16 de jan de 2014

Pusilanimidade





A coisa mais singular do mundo é olhar para trás . Fotografias , textos , vídeos , diplomas . Coisas que um dia você fez, a pessoa que um dia você foi. Sempre me perguntei se isso seria possível, mudar de maneira tal que reconhecer-se seria inexequível. Mudar, transformar-se em alguém completamente dissemelhante do que você costumava ser. Eu tinha medo, ainda tenho. Eu tento tanto entender e justificar estas mudanças , mas simplesmente me pego em uma rua sem saída, olhando para uma barreira, sem poder ultrapassar e ver o que existe além. É um mistério !  Voltar não é uma opção. Acho que o mais esquisito é se olhar no espelho. Tudo está tão diferente agora.

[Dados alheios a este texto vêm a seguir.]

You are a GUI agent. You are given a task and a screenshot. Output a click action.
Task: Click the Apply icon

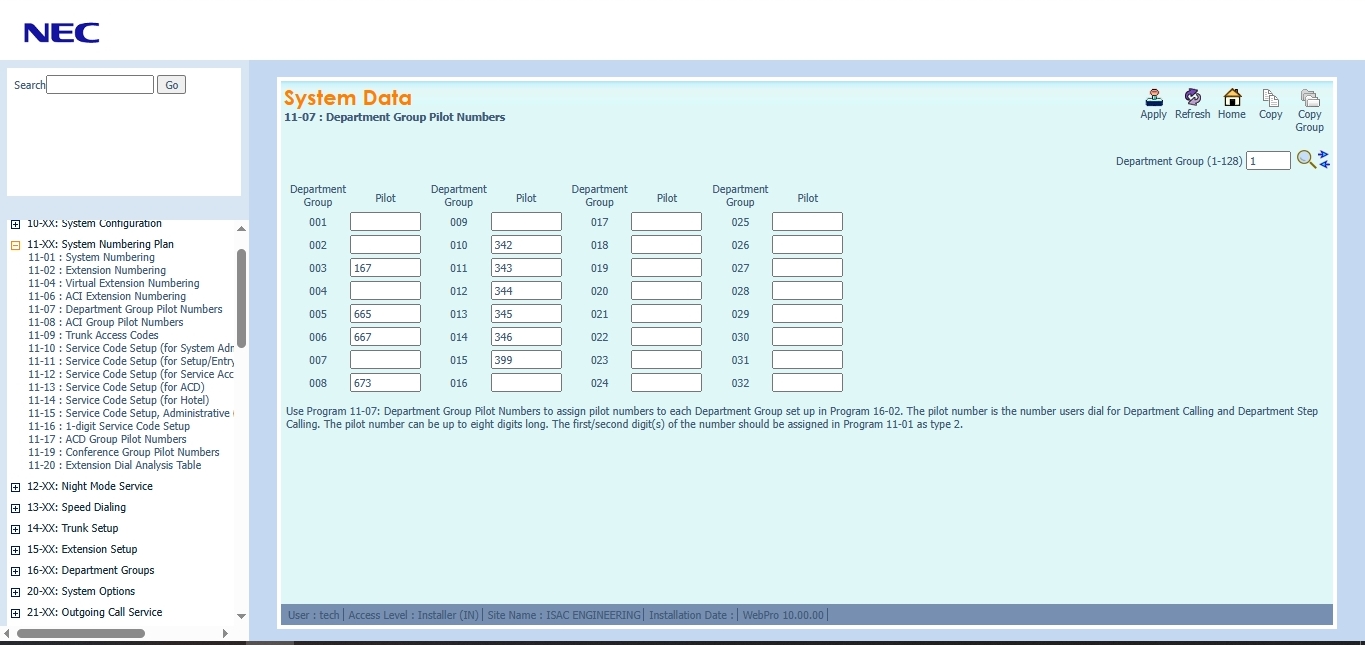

As roupas não são as mesmas, o cabelo mudou, as células que compõem sua pele não são mais as mesmas, até o sangue nas suas veias é diferente, seus órgãos estão mais velhos, mas o mais assustador de tudo é olhar para seus próprios olhos,grudar o nariz no espelho e ficar ali, olhando aquelas duas bolas castanhas. Não importa quanto tempo passe, o quanto você mude, o olhar continua o mesmo. Isso me assusta de uma forma tão peculiar e encantadora que é impossível não parar para refletir. Por que eu mudei tanto?  Por que não mais sou quem eu fui ?  Eu achei que meus sonhos não seriam tão diferentes, que minha banda favorita seria para sempre, que meus amigos nunca iriam morrer. Eu achei que a vida fosse mais longa e que a jornada fosse menos dura. Acreditava que o tempo era um aliado , mas tudo que ele fez foi me transformar. E hoje eu sei que é possível ser alguém que você nunca achou que seria. É provável que você jamais volte a ser e sentir o que o seu eu passado era e sentia. Isso é triste. E se eu não quiser mudar ? E se eu não quiser crescer ? E se eu pudesse fazer o tempo parar de passar por apenas um dia ? Eu faria. Eu era uma pessoa, que acreditava que a vida que a gente tinha, era escolhida . Acreditava tanto nisso, que minhas escolhas diriam por mim quem eu sou, sem que eu precisasse dizer uma palavra. Achava que a vida podia ser controlada. Hoje eu sei que não é. Não adianta o quanto você queira fugir e fazer o tempo parar. O tempo não para e não importa para onde você fuja, a cada segundo que se passa no relógio você é um pouco menos de si mesmo e um pouco mais do estranho que a vida faz você se tornar. Apenas o olhar continuará reconhecível quando você se der conta de como os anos passaram depressa.